A10731: We have a new bill!

This new bill calls for the repeal of the Hecht-Calandra Act.

At present, there are nine specialized high schools in New York City, one of which – Fiorello H. LaGuardia High School of Music & Art and Performing Arts – focuses on the arts. The other eight schools are The Bronx High School of Science, The Brooklyn Latin School, Brooklyn Technical High School, High School for Mathematics, Science and Engineering at the City College of New York, High School of American Studies at Lehman College, Queens High School for the Sciences at York College, Staten Island Technical High School, and Stuyvesant High School.

Lawyers Argue the Discovery Program on Injunction Appeal

In an attempt to appeal an earlier district court preliminary injunction decision plaintiff lawyers argue that the Discovery Program is somehow racist.

It should be noted that…

  • …that the Discovery program was started in the 1960s and predates the SHSAT exam and Hecht-Calandra itself.
  • also, the Discovery program was reserved roughly 15% of offers in 1971.
  • and that it was the express legislative intent of Hecht-Calandra to give the mayor unlimited control over the level of offers in the discovery program.

A Single Score No More: Rethinking the Admissions System for New York City’s Specialized High Schools to Preserve Academic Excellence and Promote Student Diversity

This paper gets a few of its core premises wrong. The SHSAT exam does NOT strongly predict academic performance nor ability. Papers put its validity at 20%. Which basically means it’s only predicting 20% of what makes a student successful. GPA comes in at about 40% as a comparison.

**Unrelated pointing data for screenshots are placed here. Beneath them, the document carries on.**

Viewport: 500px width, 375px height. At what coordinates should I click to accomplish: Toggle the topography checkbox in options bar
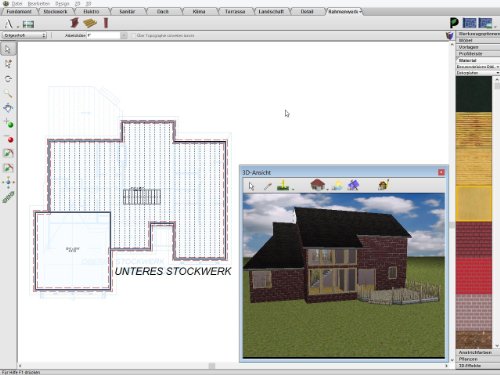[134, 36]
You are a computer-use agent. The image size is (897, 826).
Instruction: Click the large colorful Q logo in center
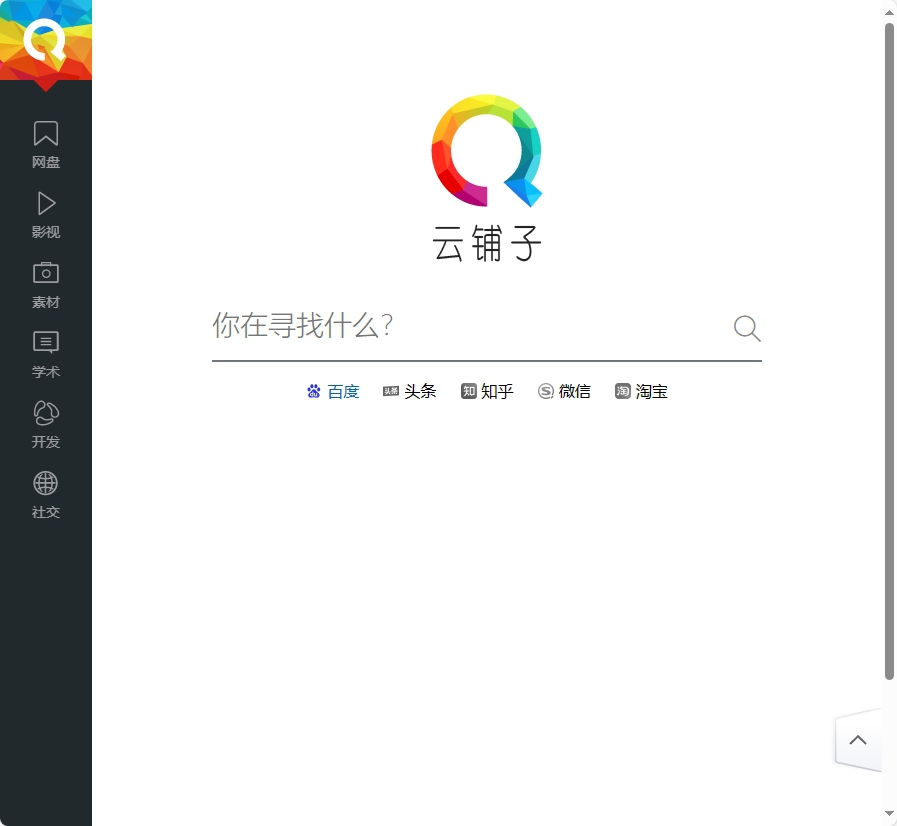[x=486, y=150]
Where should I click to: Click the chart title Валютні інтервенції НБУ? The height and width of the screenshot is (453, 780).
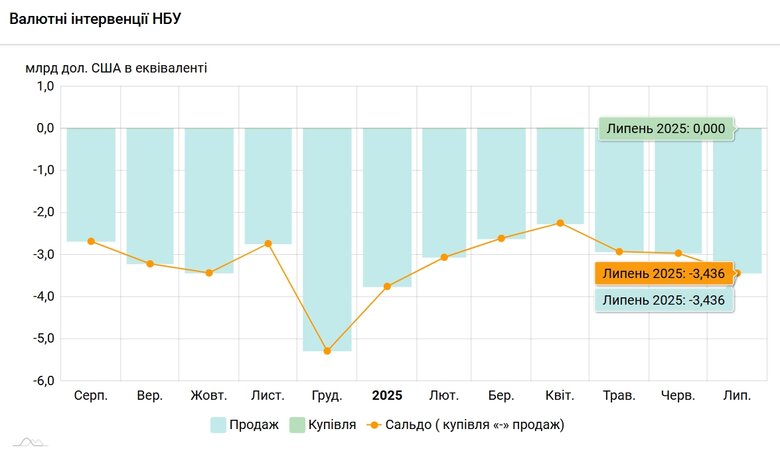point(96,19)
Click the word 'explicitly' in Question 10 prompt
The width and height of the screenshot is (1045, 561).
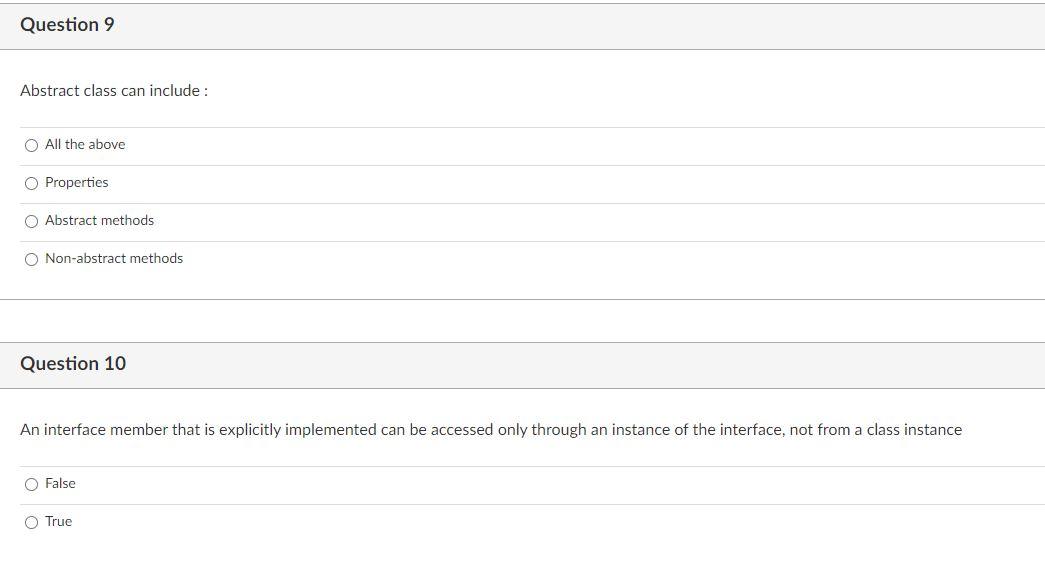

Unlike Mayor de Blasio’s plan, this Note’s proposal would preserve the SHSAT, for evidence shows that it accurately and strongly predicts academic success in high school. However, unlike the present system which relies solely on the exam for admission, my proposal would evaluate students based on four factors measuring academic performance: (1) SHSAT score; (2) GPA; (3) rank in eighth grade graduating class; and (4) rank among eighth graders citywide.

Seven NYC Students Didn’t Get Seats in Elite Schools, So They Asked State for Help

Another attack on NYC’s specialized high school diversity efforts. This is representing attorney Claude M. Millman’s ( Bronx Science ’81 Alumni ) second legal action against the SHSAT reform that I know of.

Previously he represented a coalition of anti-reform protesters in another SHSAT related matter in 2014.

Referring to 2014 Legal Action

I believe but haven’t confirmed that this filing was done through the state education department’s appeals process: Appeals or Petitions to Commissioner of Education. Maybe SHSAT reform supporters should have been filing petitions all along?…

McAuliffe vs. NYC Pretrial Conference Transcript

March 7th, 2019

With all the discussion of “disparate impact” I don’t understand why Sandoval Decision doesn’t apply.